= Indiaca =

Brazilian team sport

Indiaca game

Indiaca is a form of the Brazilian game peteca popular in Europe. It is played on court across a net with similar rules to volleyball but instead of a ball, a large shuttlecock, sometimes also called an indiaca, or featherball is used; this consists of four goose feathers attached to a heavier base, and it is controlled using the hands. In this way, indiaca differs from jiànzi (or featherball), a very similar game originating in Vietnam and China, where the shuttlecock is controlled with the feet. Indiaca can be played by two individual players facing each other, or by small teams.

==Origins==

Records showed that in the past Indiaca was practiced by native Brazilian Indians as a recreation, even before the Portuguese arrived. This was passed successively through generations in Brazil.

In the VII Olympic games held in Antwerp (Belgium) in 1920, the Brazilians, who were participating in their first Olympics, led Petecas for warming up their athletes, attracting numerous athletes from other countries interested in the practice. Finnish coaches and athletes repeatedly asked the head of the Brazilian delegation about the rules of the sport and showed great interest in this activity.

Peteca left the streets, the grass and the sand to become a field sport in Belo Horizonte, in the 1940s.

It was in Belo Horizonte, capital of Minas Gerais state, that the toy shape was transformed to its current format, proper for competitive games. The typical peteca has four white chicken feathers attached to a base and connected to a bottom made with several thin layers of rubber. It was also in Belo Horizonte that the rules of the game were first written, as well as the first courts were built and the practice gained competitive sense with internal championships that were held in various social clubs of the city.

In 1973 the Indiaca (Peteca) Federation of Minas Gerais (FEMP) was founded, confirming the pioneering spirit of a sport born and developed among the Brazilian people.
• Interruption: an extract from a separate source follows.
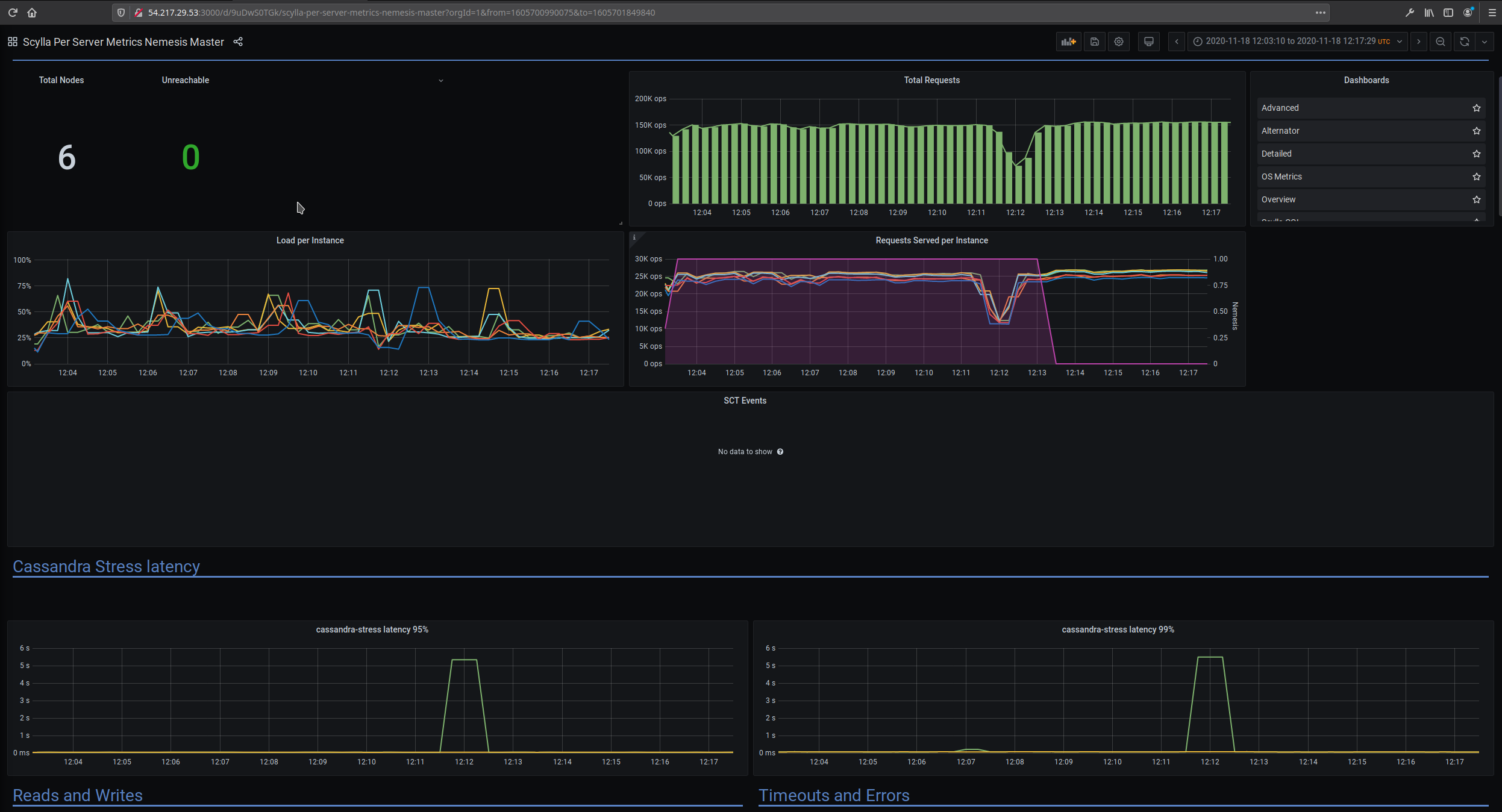This screenshot has width=1502, height=812.
Task: Star the Overview dashboard
Action: pyautogui.click(x=1476, y=199)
From Belo Horizonte, the practice has spread to other Brazilian states, and from there to other countries, like France, that adopted the game as it is played in Brazil.

As positive support, there are many publications such as books, magazines, newsletters, brochures and reports that emphasize the advantages of the practice of this sport and that can be played by children and adults regardless of age, being healthy and attractive to both genders.

Indiaca is also played in Paraguay, Bolivia, Chile, United States, Portugal, Holland, Belgium, France, Germany, Spain, Switzerland, Estonia, Lithuania, Russia, China and Japan etc.

The rules of the game are not the same worldwide. For example, in Brazil Peteca is played with a maximum of two players per team, whereas in Germany a team can have five players.